In a recent study published in Emerging Infectious Diseases, researchers investigated whether coronavirus disease 2019 (COVID-19) vaccination effectively protected adolescents in the United States (US) from multisystem inflammatory syndrome (MIS).
Background
Although COVID-19 vaccination might be offering some protection against multisystem inflammatory syndrome in children (MIS-C), there is a lack of enough scientific evidence supporting the same. Previous studies have not investigated whether a two-dose regimen of COVID-19 vaccines decreases the risk of developing MIS-C after a breakthrough severe acute respiratory syndrome coronavirus 2 (SARS-CoV-2) infection. Since vaccine effectiveness might differ against newer SARS-CoV-2 variants compared to the older ones, it is crucial to assess MIS-C rates after breakthrough infections.
The US Centers for Disease Control and Prevention (CDC) approved the use of messenger ribonucleic acid (mRNA)-based COVID-19 vaccine, BNT162b2, for children over 16 years and those between 12 to 15 years in December 2020 and May 2021, respectively. Notably, in the US, 68% of children in the 12 to 17 years-age-group had been fully vaccinated by April 2022.
Case study
In the present case study, researchers examined two MIS-C cases in fully vaccinated children with breakthrough SARS-CoV-2 infections in the US.
First, they examined the case of a 14-year-old boy who contracted a SARS-CoV-2 breakthrough infection after one month of completing the two-dose series of the BNT162b2 vaccine. He had cough and congestion for three days and tested positive for SARS-CoV-2 by reverse transcriptase-polymerase chain reaction (RT-PCR). One month after his COVID-19 recovery, he again developed myalgia and headache. The boy had a fever, bloodshot eyes, diarrhea, rash, emesis, and red, cracked lips within seven days.
On day 10 of his illness, the laboratory tests revealed thrombocytopenia, hyponatremia, and lymphopenia. Additionally, the researchers observed elevated levels of N-terminal pro-brain natriuretic peptide (NT-proBNP), C-reactive protein (CRP), and liver enzymes. An echocardiogram (ECG) also revealed trivial pericardial effusion.

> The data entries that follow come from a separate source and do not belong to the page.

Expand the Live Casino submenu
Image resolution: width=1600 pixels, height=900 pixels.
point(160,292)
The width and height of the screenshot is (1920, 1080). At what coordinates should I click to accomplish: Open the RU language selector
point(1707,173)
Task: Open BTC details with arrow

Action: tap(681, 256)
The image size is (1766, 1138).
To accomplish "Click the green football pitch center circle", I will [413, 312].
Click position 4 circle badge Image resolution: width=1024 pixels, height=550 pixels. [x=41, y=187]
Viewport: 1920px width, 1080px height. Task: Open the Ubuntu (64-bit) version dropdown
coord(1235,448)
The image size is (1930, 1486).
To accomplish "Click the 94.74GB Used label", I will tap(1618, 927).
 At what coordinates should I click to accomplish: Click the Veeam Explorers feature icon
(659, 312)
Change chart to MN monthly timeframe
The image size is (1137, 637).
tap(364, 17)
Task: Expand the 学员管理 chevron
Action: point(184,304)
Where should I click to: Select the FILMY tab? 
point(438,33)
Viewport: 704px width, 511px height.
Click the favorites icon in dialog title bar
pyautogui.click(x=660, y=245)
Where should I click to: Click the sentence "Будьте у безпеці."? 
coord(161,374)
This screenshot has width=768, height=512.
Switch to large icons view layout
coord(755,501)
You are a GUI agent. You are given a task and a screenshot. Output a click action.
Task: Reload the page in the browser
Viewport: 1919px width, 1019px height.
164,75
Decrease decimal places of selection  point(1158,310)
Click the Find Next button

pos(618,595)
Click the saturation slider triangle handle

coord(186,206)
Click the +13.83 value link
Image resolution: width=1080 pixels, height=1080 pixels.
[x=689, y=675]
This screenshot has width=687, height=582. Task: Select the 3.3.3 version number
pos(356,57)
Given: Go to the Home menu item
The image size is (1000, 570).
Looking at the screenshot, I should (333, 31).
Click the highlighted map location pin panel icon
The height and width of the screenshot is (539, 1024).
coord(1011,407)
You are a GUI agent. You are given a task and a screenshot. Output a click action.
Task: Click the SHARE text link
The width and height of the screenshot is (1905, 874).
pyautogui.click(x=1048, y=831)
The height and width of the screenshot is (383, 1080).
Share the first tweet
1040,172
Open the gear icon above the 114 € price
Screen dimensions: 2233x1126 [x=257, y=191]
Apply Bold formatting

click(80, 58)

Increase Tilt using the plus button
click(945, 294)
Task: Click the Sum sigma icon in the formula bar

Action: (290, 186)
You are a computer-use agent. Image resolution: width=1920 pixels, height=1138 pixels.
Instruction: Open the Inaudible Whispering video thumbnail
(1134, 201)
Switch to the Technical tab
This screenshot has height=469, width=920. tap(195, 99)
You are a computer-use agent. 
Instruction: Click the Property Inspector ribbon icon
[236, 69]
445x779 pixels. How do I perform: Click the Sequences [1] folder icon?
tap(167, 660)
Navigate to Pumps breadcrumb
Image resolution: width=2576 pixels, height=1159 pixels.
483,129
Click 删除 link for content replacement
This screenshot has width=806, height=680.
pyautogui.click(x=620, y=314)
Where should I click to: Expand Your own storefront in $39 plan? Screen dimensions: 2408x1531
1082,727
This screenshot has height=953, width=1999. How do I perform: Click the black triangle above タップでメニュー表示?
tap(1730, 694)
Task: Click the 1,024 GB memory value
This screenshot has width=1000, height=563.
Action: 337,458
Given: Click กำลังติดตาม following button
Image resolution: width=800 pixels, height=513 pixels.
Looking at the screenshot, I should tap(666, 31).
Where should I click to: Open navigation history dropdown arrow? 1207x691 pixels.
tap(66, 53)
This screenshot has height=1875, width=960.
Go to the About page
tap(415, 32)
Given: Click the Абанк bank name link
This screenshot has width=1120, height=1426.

While the patient’s COVID-19 test results were positive, tests for other infectious conditions were negative. Overall, case one patient met the CDC MIS-C criteria. A second dose of infliximab on the third day of hospitalization improved his condition. After five days of hospitalization, ECG showed no effusion; then, doctors discharged the patient from the hospital. Infectious diseases and cardiology follow-up continued for three and six weeks after hospital discharge, respectively. The patient was persistently fatigued; additionally, an ECG showed an enlarged left main coronary artery.
The second examined case was of a 14-year-old girl who developed an illness after three months of completing the two-dose BNT162b2 vaccination series. She had a fever, fatigue, cough, myalgias, headache, and nausea, and her condition worsened, although she tested negative for SARS-CoV-2 and influenza. She tested positive for SARS-CoV-2 RT-PCR only after 12 days, and doctors prescribed amoxicillin and discharged her.
Two days later, the patient returned to the hospital and complained of dyspnea and hypoxemia. She received remdesivir, but doctors had to discontinue medication as it affected her liver function. After being discharged, the patient again developed a new diffuse rash, emesis, and recrudescent fever. Additionally, her laboratory tests revealed elevated levels of CRP, liver function, D-dimer, NT-proBNP, and creatinine. Computed tomography and abdominal ultrasound showed enlarged kidneys. Therefore, upon readmission, the doctors prescribed clindamycin and ceftriaxone treatment.
On day 19 of hospitalization, she was diagnosed with MIS-C. Her fever quickly subsided, and laboratory results improved as she received intravenous immunoglobulin and methylprednisolone. Although doctors discharged her nine days later, her follow-up continued. Although she experienced fatigue, her condition improved, and her ECG, laboratory results, and infectious and rheumatologic test results were all normal.
Conclusions
Only a few studies have investigated the effects of COVID-19 vaccination on MIS-C. For instance, a US review reported MIS-C onset in an average time of five days from the second vaccine dose in 71% of patients with evidence of SARS-CoV-2 breakthrough infection. In 21 patients with MIS-C after COVID-19 vaccination, 14% and 38% needed mechanical ventilation and vasopressor, respectively.
Based on Brighton's collaboration MIS-C case definitions, the authors identified a definitive MIS-C diagnosis in the case of the first patient. Although MIS-C was probable in the second patient, more symptoms indicated acute COVID-19 with hyperinflammation. To conclude, both the cases described in the current study did not meet COVID-19 vaccine-associated MIS based on Brighton criteria.